I need my father, I need him to leave prison, I need to start thinking about him.
VIII
My memory grows confused, and I can’t separate that morning from all the ornaments and extras I’ve added over the years, every time I spoke or thought about it. I’m not sure whether what appears in my memory now is a faithful reflection of what really happened or if the truth has become contaminated or modified by later events or by how I’ve assimilated those events as my personality has developed. I don’t even know why I keep remembering it. I mean, we often forget crucial events and remember others that are far less significant.

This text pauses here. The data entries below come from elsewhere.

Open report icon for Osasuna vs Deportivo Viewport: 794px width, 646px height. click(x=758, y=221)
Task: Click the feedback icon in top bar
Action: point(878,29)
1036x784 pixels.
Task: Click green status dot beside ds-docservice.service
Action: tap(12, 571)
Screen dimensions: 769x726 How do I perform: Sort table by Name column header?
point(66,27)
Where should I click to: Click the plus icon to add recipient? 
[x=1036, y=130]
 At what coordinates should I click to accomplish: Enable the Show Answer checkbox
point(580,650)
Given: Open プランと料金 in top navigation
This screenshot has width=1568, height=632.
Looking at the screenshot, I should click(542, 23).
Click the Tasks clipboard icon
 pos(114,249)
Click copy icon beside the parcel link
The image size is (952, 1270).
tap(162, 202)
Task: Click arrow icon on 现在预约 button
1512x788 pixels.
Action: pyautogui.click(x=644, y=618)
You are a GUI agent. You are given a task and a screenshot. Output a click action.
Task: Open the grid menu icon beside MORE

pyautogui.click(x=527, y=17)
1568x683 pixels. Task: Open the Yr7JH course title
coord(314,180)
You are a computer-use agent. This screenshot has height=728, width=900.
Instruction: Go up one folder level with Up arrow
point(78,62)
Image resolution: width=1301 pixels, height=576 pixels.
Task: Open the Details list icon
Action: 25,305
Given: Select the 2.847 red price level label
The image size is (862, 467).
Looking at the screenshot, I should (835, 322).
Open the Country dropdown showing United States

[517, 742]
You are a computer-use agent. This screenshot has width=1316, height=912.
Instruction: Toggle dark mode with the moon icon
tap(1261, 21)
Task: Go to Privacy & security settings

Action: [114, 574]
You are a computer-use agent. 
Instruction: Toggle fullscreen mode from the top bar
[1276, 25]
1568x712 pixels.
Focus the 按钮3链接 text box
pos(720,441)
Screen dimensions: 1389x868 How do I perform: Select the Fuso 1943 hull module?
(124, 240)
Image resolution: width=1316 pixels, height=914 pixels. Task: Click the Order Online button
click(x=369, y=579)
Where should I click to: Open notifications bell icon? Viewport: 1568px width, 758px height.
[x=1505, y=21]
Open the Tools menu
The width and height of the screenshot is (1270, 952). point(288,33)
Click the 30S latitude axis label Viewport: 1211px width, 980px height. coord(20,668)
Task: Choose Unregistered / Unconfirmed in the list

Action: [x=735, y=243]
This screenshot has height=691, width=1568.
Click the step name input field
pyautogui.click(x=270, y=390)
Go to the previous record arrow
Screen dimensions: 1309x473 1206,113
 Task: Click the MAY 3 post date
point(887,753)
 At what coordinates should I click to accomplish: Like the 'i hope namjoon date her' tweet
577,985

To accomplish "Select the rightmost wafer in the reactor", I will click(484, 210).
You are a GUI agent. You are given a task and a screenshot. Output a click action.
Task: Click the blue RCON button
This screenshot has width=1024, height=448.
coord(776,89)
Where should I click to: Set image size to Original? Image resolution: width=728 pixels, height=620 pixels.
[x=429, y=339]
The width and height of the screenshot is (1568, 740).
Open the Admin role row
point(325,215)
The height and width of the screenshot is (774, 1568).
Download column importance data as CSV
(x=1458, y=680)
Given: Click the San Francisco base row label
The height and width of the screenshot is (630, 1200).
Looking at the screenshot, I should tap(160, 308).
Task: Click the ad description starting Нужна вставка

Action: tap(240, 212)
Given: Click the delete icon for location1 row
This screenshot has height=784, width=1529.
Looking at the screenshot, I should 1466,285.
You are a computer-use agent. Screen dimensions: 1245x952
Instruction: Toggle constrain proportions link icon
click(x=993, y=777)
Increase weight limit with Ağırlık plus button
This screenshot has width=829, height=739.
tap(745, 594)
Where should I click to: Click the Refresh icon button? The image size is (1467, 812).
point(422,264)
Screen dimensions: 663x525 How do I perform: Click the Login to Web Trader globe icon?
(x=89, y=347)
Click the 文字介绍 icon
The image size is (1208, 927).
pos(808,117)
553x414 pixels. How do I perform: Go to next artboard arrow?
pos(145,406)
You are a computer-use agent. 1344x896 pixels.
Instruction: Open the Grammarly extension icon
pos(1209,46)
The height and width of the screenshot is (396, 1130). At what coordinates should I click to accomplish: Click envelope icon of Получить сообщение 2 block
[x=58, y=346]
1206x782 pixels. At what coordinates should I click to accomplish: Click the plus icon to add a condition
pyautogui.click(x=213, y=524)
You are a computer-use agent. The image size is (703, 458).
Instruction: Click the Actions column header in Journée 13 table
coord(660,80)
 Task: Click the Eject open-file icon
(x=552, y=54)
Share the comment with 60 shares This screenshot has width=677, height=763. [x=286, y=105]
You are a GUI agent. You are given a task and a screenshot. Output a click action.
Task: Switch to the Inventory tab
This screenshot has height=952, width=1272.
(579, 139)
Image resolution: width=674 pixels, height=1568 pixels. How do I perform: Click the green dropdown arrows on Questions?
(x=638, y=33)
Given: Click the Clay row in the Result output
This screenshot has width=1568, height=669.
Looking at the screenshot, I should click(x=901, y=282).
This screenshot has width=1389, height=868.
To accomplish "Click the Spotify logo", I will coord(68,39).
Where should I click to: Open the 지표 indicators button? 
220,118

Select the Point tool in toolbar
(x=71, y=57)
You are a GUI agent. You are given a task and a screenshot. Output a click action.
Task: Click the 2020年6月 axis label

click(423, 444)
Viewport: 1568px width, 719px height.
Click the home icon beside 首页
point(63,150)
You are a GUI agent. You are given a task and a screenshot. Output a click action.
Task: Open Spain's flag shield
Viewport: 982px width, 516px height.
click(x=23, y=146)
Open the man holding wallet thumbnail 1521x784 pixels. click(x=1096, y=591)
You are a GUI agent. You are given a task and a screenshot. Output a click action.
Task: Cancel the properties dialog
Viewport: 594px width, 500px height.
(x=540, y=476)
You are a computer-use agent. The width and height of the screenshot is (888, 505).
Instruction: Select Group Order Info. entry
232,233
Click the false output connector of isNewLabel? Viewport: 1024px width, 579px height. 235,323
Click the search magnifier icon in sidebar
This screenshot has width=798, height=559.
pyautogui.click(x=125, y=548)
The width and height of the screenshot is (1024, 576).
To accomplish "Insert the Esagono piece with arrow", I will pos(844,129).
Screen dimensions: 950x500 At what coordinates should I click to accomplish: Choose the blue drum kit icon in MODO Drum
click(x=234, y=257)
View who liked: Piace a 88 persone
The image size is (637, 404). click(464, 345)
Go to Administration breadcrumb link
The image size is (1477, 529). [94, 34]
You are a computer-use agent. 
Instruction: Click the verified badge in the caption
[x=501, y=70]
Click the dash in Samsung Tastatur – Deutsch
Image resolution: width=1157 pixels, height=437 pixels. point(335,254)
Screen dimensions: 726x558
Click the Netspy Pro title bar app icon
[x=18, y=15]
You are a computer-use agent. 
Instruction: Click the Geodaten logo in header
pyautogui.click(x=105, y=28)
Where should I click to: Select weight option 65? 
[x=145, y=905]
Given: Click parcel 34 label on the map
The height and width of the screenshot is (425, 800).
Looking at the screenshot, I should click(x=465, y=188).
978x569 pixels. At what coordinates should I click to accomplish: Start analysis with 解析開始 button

We remember details such as the fact that we were wearing a new sweater on a certain day, or that it was a Tuesday, and we forget, on the other hand, that we received a slap in the face or that our father returned from the doctor’s and shut himself up in his bedroom never to come out. Often our memory of important things is built precisely on the banal, often it’s the memory of something that had no apparent effect on us that brings with it the memory of what endures, of what is important now, but which, when it happened, was not important, or did not appear to be.